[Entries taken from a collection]
========

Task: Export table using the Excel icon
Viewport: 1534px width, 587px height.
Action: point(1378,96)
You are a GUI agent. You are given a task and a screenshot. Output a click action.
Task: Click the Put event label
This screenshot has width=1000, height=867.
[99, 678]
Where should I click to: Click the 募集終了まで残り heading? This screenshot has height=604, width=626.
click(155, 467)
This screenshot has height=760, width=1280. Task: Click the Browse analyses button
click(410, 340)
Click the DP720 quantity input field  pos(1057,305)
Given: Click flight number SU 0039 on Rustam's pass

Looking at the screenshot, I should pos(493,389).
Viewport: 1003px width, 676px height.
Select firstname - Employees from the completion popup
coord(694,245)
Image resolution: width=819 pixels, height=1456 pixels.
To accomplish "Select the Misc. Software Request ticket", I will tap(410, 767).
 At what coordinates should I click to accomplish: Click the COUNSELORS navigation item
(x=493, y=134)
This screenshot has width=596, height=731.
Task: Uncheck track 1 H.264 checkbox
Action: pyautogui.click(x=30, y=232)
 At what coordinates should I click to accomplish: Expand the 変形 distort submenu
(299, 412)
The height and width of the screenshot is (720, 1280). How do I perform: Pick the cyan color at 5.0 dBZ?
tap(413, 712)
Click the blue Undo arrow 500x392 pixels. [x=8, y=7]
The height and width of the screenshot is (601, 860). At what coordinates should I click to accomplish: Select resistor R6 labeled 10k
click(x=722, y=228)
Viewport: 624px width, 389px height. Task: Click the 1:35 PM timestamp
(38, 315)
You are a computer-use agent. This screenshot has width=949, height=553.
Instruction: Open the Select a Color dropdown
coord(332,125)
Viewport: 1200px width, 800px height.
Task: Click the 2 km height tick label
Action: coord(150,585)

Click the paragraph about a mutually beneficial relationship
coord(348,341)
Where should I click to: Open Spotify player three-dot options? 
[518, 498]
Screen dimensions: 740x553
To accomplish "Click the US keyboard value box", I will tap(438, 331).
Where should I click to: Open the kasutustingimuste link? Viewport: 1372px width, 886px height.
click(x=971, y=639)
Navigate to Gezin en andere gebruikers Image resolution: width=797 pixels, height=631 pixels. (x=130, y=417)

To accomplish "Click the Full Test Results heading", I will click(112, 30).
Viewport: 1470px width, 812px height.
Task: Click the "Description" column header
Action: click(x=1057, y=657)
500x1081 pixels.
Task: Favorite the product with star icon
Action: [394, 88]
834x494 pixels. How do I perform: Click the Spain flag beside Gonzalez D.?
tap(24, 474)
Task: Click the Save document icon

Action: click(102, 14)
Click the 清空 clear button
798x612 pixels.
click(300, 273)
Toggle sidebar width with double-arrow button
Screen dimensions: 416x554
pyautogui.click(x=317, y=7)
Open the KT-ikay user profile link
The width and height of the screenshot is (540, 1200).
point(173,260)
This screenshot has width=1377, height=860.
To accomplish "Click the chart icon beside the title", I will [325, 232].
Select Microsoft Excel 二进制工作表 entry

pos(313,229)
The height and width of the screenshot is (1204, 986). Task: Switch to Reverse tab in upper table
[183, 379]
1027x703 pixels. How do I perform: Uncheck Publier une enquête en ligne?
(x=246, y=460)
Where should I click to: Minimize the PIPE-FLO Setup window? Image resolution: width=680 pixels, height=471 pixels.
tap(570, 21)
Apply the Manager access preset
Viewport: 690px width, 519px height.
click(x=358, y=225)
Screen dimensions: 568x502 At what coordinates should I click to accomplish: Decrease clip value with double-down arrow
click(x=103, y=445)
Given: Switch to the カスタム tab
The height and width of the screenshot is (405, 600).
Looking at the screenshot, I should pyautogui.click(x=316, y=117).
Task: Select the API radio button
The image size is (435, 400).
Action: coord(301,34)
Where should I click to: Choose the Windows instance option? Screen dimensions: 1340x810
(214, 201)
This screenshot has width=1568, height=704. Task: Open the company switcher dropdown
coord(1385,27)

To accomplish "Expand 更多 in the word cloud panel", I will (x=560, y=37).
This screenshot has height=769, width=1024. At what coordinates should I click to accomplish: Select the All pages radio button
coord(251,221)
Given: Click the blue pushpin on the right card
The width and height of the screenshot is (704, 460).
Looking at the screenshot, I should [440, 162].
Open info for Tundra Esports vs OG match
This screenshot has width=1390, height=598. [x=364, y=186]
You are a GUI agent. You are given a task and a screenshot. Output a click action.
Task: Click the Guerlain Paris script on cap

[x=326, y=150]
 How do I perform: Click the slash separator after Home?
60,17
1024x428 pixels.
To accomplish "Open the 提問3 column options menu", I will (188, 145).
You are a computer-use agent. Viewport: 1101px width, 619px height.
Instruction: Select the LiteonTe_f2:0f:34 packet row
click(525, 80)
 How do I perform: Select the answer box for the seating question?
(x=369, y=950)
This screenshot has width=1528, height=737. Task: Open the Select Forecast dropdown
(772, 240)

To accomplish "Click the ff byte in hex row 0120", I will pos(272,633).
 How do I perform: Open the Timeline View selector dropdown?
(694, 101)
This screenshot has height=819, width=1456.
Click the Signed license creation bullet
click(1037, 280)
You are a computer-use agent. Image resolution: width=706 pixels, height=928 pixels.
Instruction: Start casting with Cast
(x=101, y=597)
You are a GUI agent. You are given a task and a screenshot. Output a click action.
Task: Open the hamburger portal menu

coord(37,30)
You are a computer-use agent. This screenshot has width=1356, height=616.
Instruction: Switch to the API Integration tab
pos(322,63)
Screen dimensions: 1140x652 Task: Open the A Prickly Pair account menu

========

_Problem statement_. Retype exactly the line with "has width=1356, height=616." and each line after it until the records end, and include no other line.

_Result of this exercise_.
You are a computer-use agent. This screenshot has width=1356, height=616.
Instruction: Switch to the API Integration tab
pos(322,63)
Screen dimensions: 1140x652 Task: Open the A Prickly Pair account menu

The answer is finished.